Apixaban has been looked at with 2.5 mg twice a day. They were shown to be noninferior to the Lovenox [enoxaparin] arm, but there was a 2½-fold higher incidence of major bleeding with the apixaban arm. The MAGELLAN study, which is the rivaroxaban arm at 10 mg once daily, showed a 23% risk reduction. But their bleeding end points included a composite of major bleeding and clinically relevant nonmajor bleeding at 2½ times, and they did not go after the indication.

However, there was a subgroup analysis that was recently published, and they looked at 5 high-risk bleeding groups, including those with various pulmonary issues, such as pulmonary cavitation and pulmonary hemorrhage. They looked at patients who were undergoing active cancer inpatient treatments, which is very rare. They also looked at patients who had a gastroduodenal bleed in the last 3 months, major bleeding in the last 3 months, or dual antiplatelet therapy. When they excluded those patients out of the study, they then went back and submitted to the FDA, and they obtained the FDA approval. Some have argued that it really wasn’t a clinical study; it was retrospective data mining, but the FDA approved them, so we can use that at 10 mg once daily.

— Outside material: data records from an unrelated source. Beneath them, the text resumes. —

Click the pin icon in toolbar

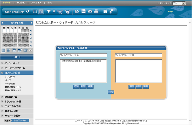54,12
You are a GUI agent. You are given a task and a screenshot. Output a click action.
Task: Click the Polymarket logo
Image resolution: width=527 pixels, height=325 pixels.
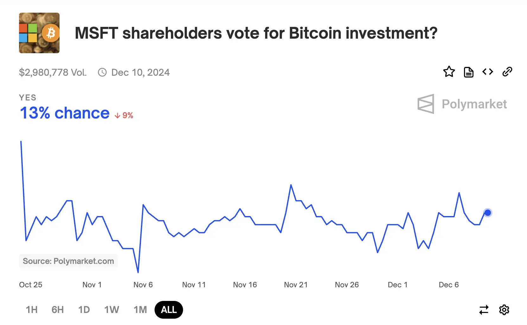tap(462, 104)
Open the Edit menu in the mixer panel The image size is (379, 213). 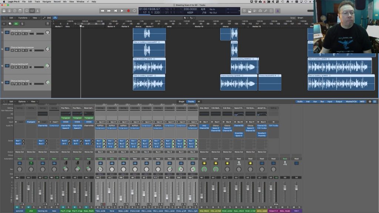(x=11, y=102)

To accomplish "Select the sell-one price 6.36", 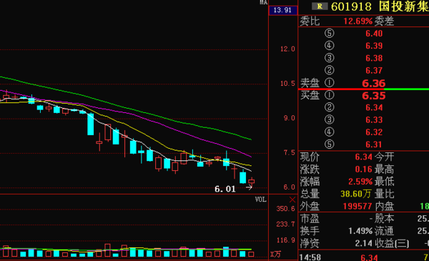I will pos(374,83).
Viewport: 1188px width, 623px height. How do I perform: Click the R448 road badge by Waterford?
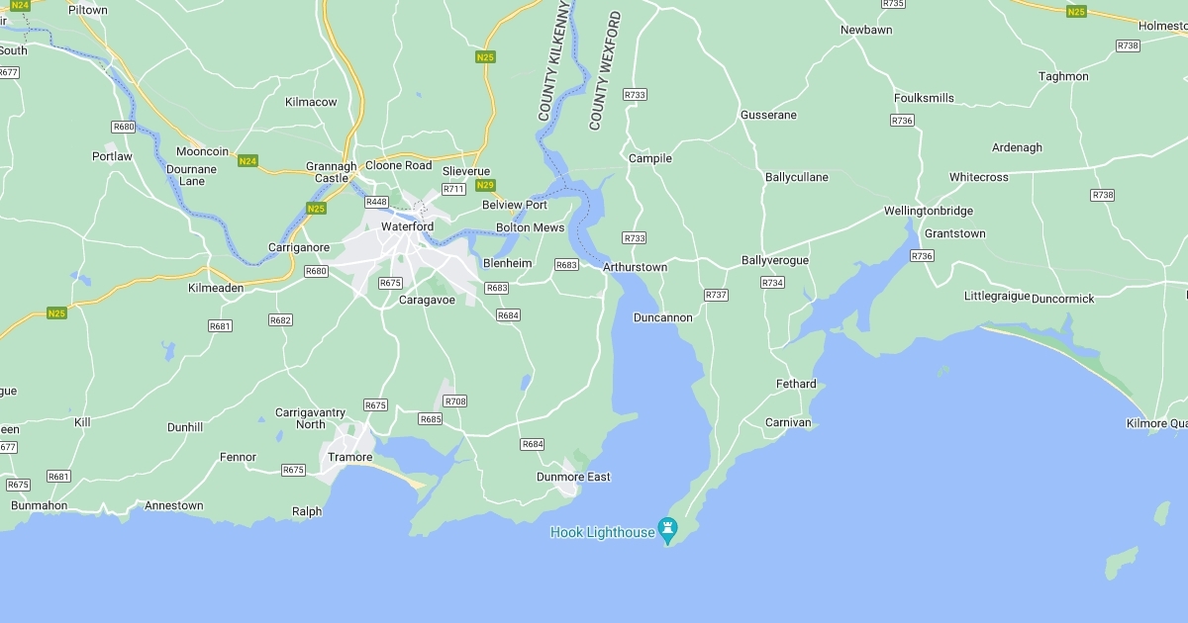tap(376, 202)
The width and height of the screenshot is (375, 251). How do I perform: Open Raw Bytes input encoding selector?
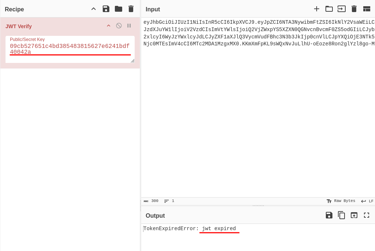click(341, 201)
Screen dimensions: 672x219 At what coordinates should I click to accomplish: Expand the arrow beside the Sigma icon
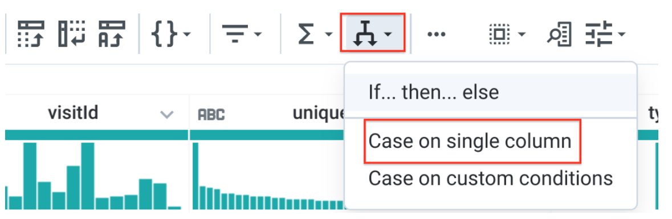coord(329,34)
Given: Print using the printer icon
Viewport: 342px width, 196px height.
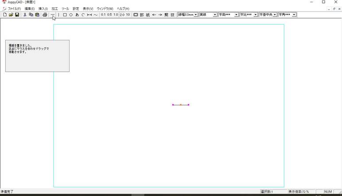Looking at the screenshot, I should pos(45,15).
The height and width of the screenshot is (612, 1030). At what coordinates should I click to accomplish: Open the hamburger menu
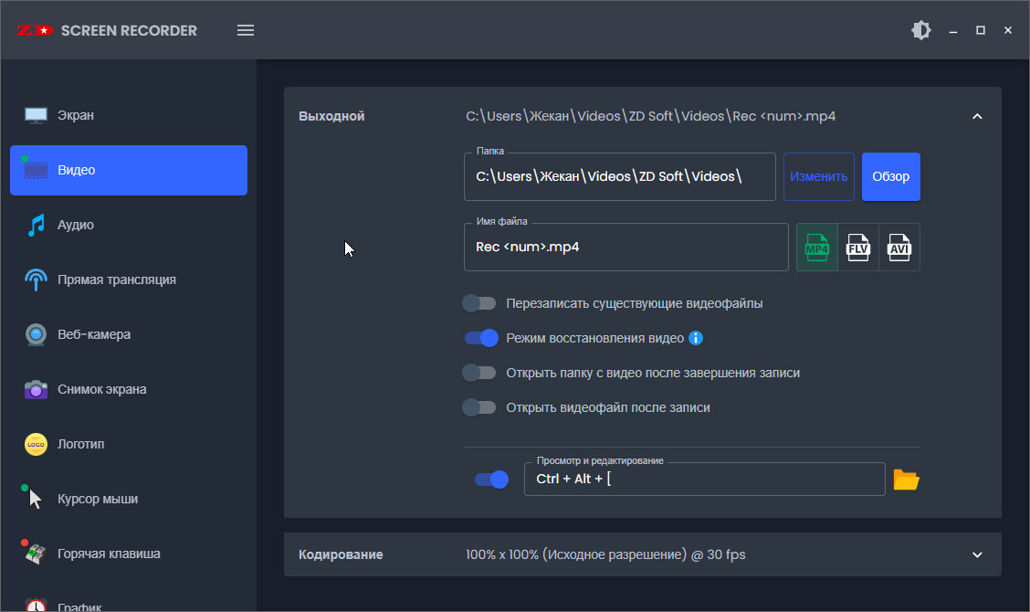[x=246, y=30]
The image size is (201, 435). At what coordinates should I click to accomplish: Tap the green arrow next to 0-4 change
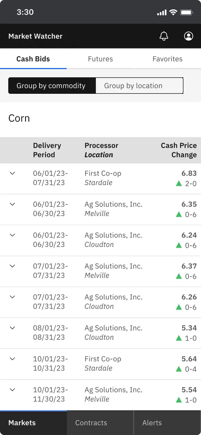(179, 369)
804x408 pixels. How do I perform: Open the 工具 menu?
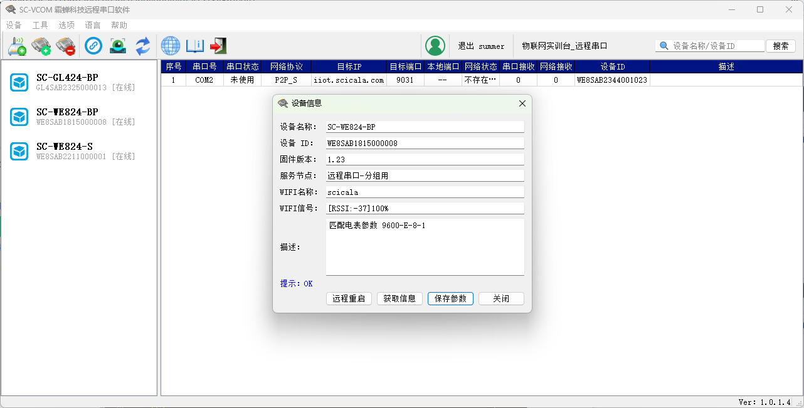click(40, 25)
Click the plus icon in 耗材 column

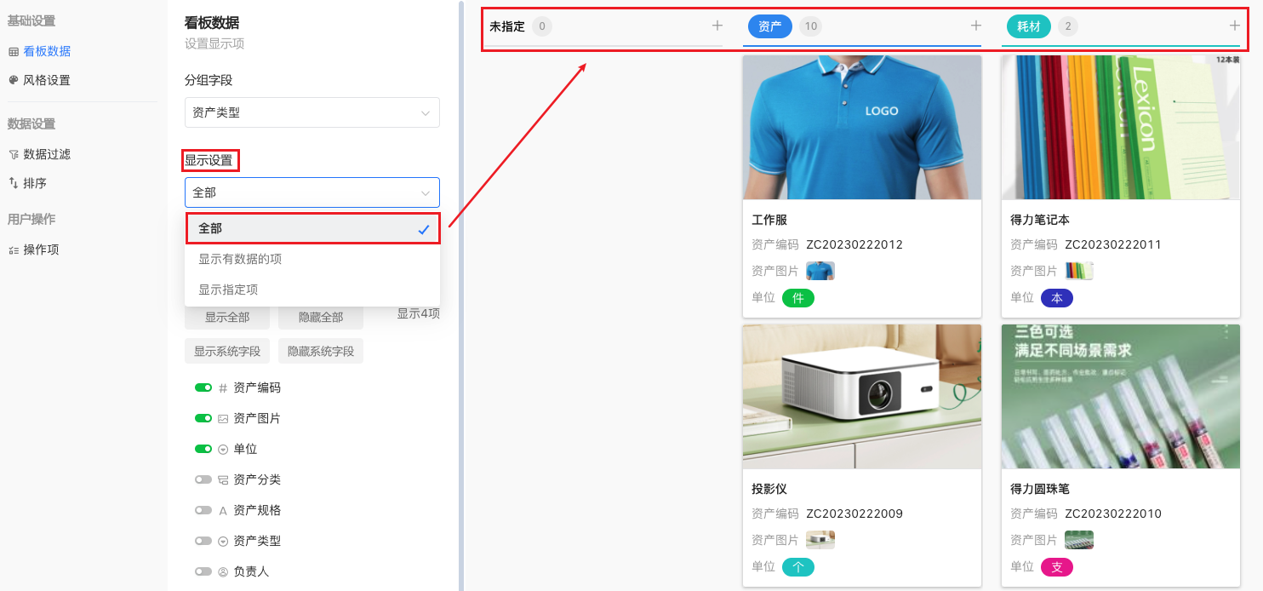click(x=1234, y=26)
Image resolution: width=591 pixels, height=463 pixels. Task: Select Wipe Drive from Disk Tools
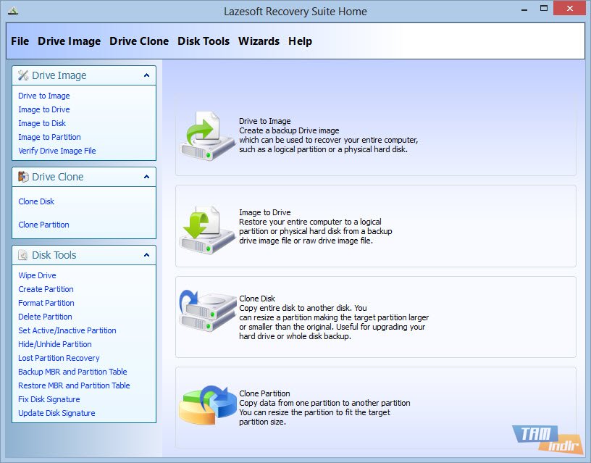pos(37,275)
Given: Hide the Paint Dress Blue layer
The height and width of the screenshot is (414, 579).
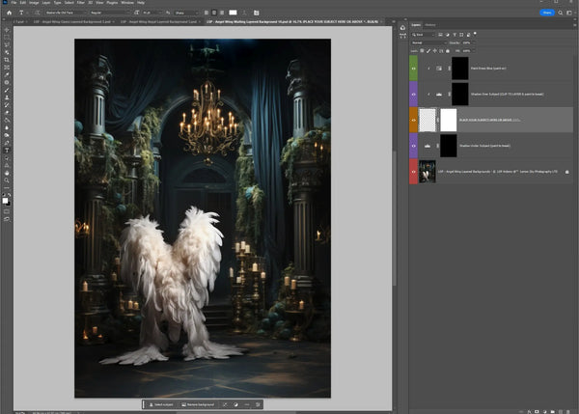Looking at the screenshot, I should pyautogui.click(x=414, y=69).
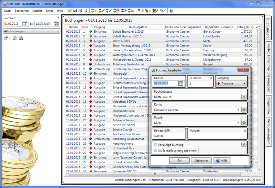The height and width of the screenshot is (188, 275).
Task: Click the open file folder toolbar icon
Action: pyautogui.click(x=70, y=11)
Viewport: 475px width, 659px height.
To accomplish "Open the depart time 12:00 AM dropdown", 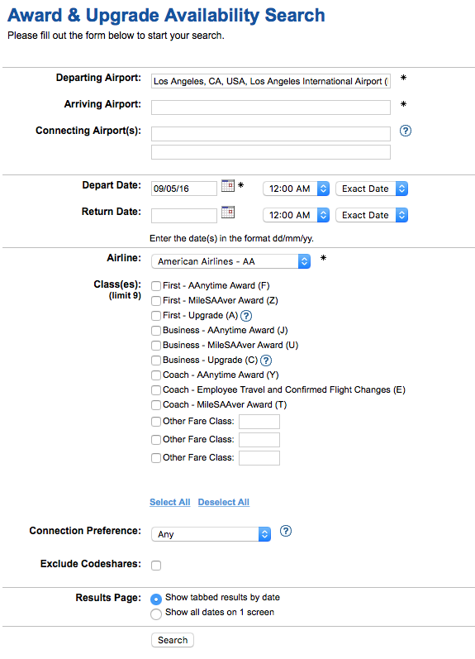I will [x=296, y=189].
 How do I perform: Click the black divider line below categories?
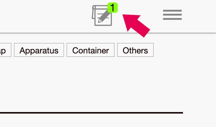[91, 113]
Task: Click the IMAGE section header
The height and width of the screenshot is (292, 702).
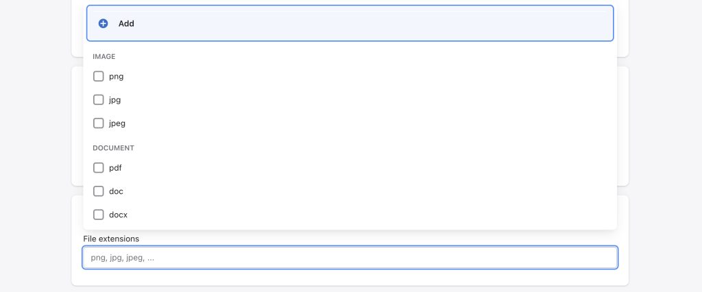Action: coord(104,56)
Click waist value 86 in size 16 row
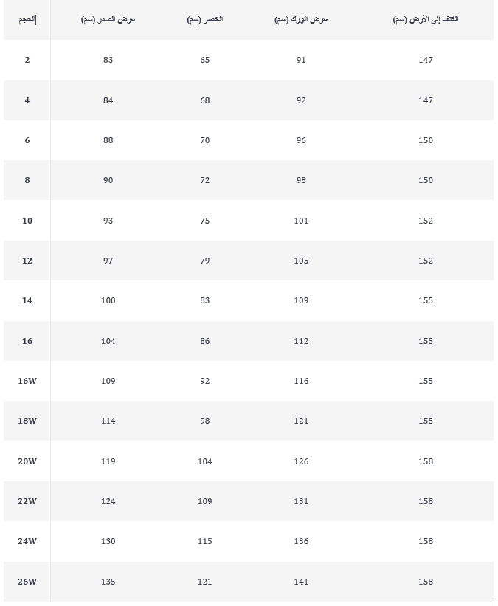Image resolution: width=498 pixels, height=606 pixels. pos(205,341)
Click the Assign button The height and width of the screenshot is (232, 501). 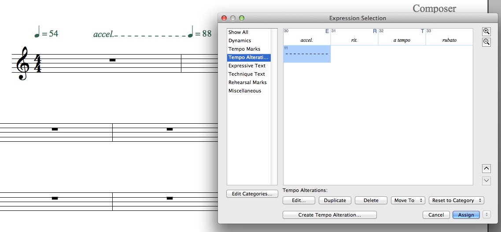[466, 215]
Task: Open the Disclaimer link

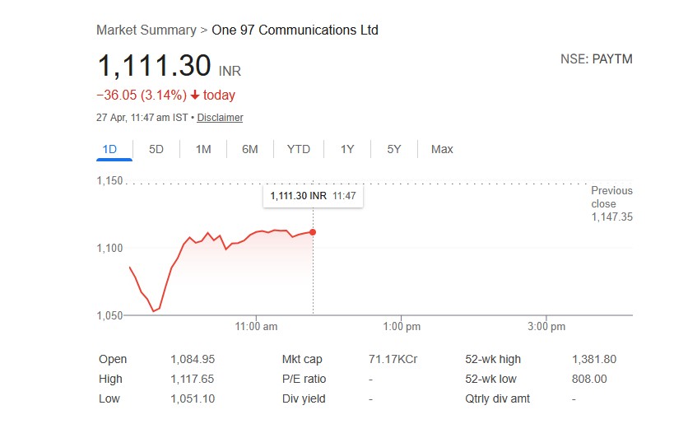Action: click(x=220, y=118)
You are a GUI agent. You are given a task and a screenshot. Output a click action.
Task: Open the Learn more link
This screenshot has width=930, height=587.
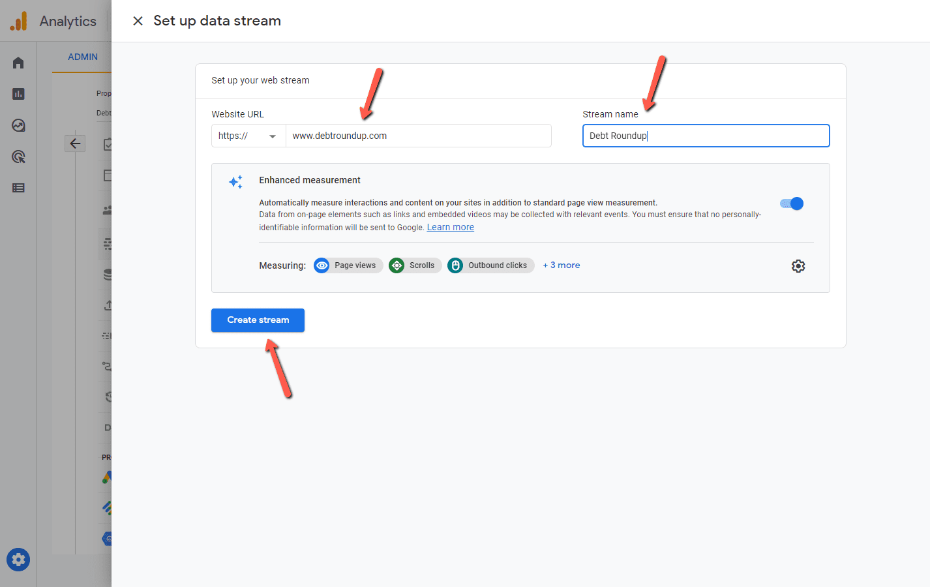(450, 226)
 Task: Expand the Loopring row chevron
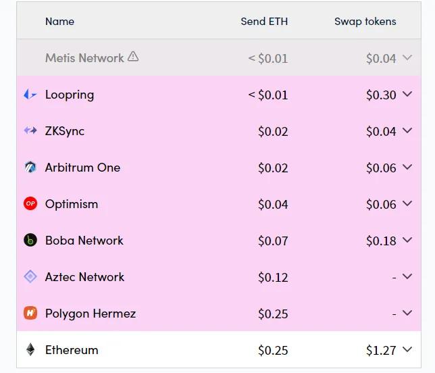(407, 95)
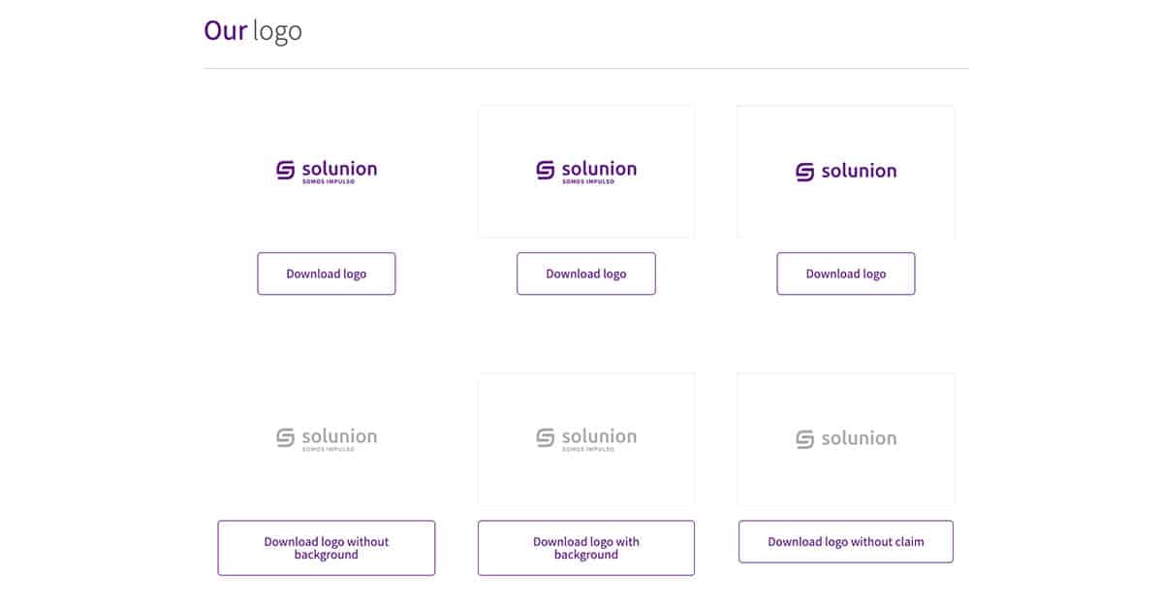Click the first "Download logo" button
The width and height of the screenshot is (1163, 609).
point(326,273)
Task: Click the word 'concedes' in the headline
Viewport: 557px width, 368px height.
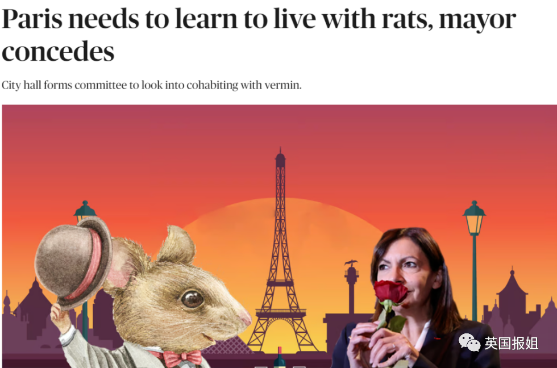Action: pos(58,51)
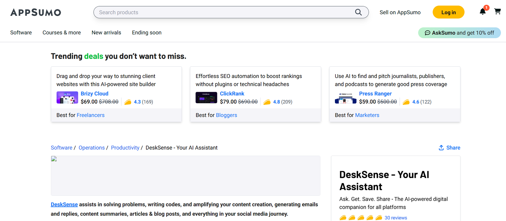Open the shopping cart
This screenshot has width=506, height=221.
(x=497, y=12)
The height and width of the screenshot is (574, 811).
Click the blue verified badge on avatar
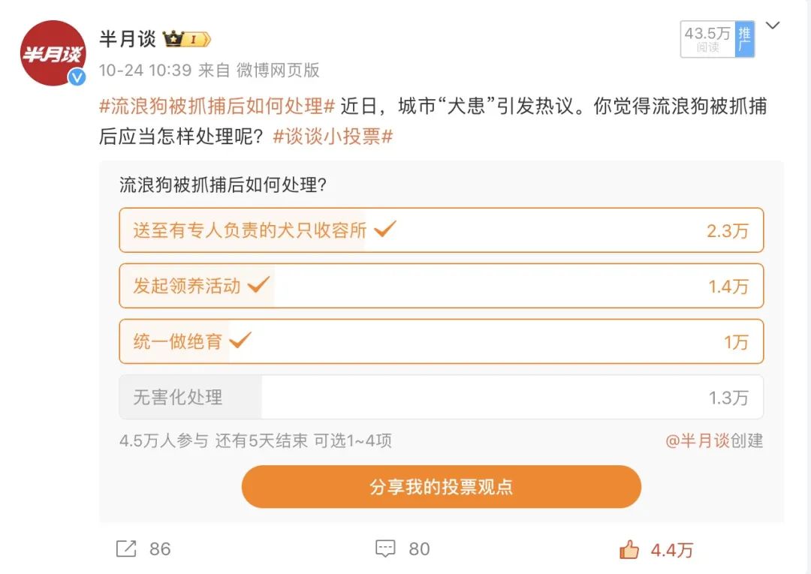[77, 77]
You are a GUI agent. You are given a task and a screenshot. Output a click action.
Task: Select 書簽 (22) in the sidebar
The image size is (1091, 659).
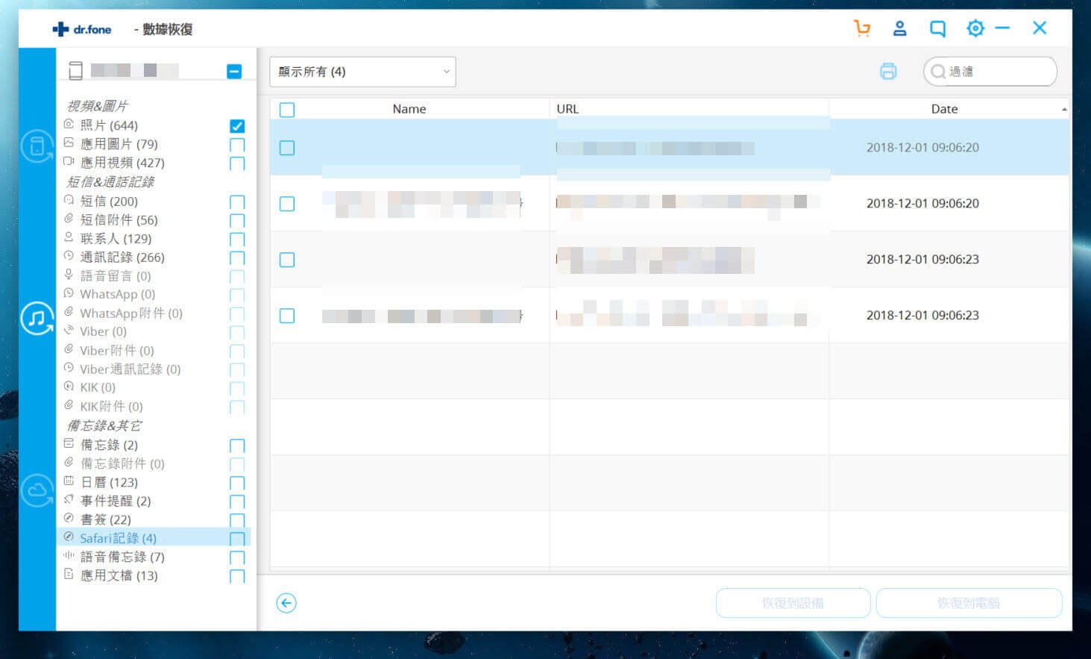click(x=106, y=519)
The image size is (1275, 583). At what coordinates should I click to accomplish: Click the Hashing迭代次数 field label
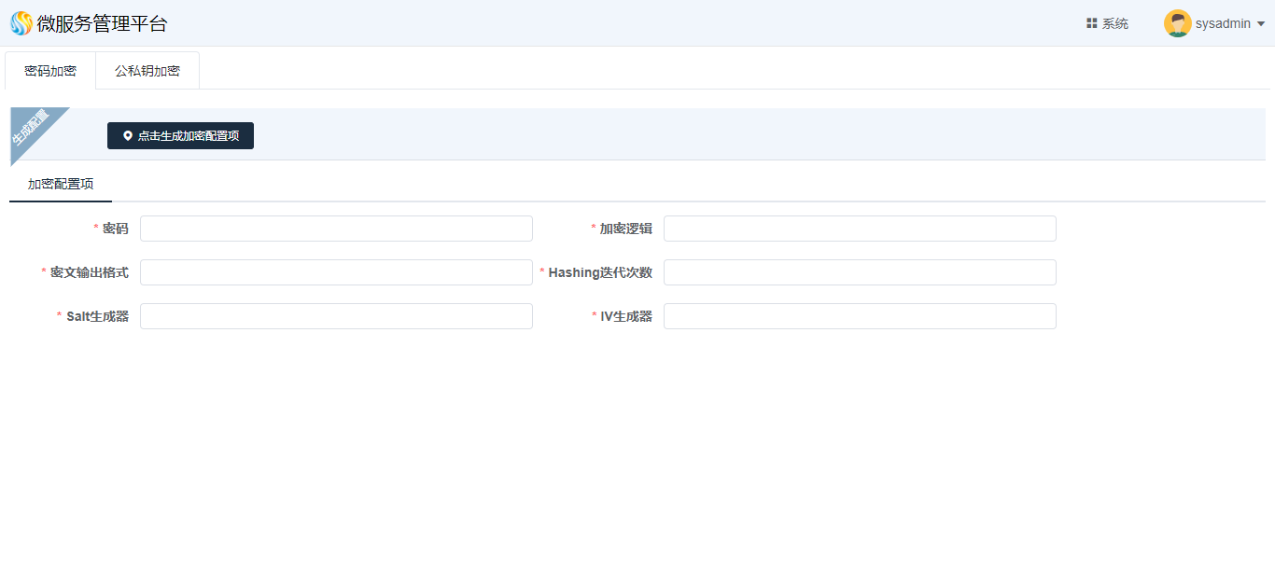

The APEX study was interesting. It was with betrixaban, and this study did not meet its end point. There were some unique statistical outcomes looking at exploratory data analysis, but the FDA-approved betrixaban did not meet its end points. That dose is 160mg on day 1 followed by 80mg on subsequent days, and it is indicated to 42 days. With rivaroxaban, the indication extends to 39 days.

We recently had the MARINER trial that used a different outcome. They went out to 45 days. They used the validation score of the IMPROVE VTE Risk Calculator to risk-stratify their patients. They did not enroll patients until discharge, so that teased out some of the high-risk bleeding. What they used was symptomatic VTE as their outcome where all the other studies used a composite of asymptomatic and symptomatic clots.

To summarize, we have 2 products, betrixaban and rivaroxaban, that are FDA approved to be used for extended therapy, but the treatment guidelines have not adopted them into their pathways.

Charles Kurt Mahan, PharmD, RPh, PhC: What are your thoughts on this? There’s a bit of a separation between what we need to do in real practice and the guidelines. The FDA’s move to approve betrixaban, for instance, was with good data, but there is not always a great gate. Sometimes, it’s not always the P value. If it’s a P value of .0051 or.49, it’s trending in the right direction, for instance. Could you comment?

Riley Bowers, PharmD, BCCP, BCPS: In practice, I don’t feel like betrixaban ever caught on. If COVID-19 [coronavirus disease 2019] has done anything for the anticoagulation world, we’re starting to see some extended prophylaxis, especially with rivaroxaban in our high-risk patients. In the practice realm, it’s still few and far between when we see that extended prophylaxis, but with the data, if you dig into it, especially in those subset analyses, when you start pulling out those very high-risk patients who we mentioned when we were talking about our scoring systems, those are going to be your patients who may be your best candidates for this extended VTE prophylaxis.

Charles Kurt Mahan, PharmD, RPh, PhC: That’s a great point. That’s my feeling as well. Even though the data are not perfect and the guidelines aren’t all perfect, it’s clear with the number of VTE cases that we have that doing nothing with extended thromboprophylaxis is somewhat negligent. We have to at least try to identify the highest-risk patients who aren’t at risk for bleeding and do something to prophylax those patients.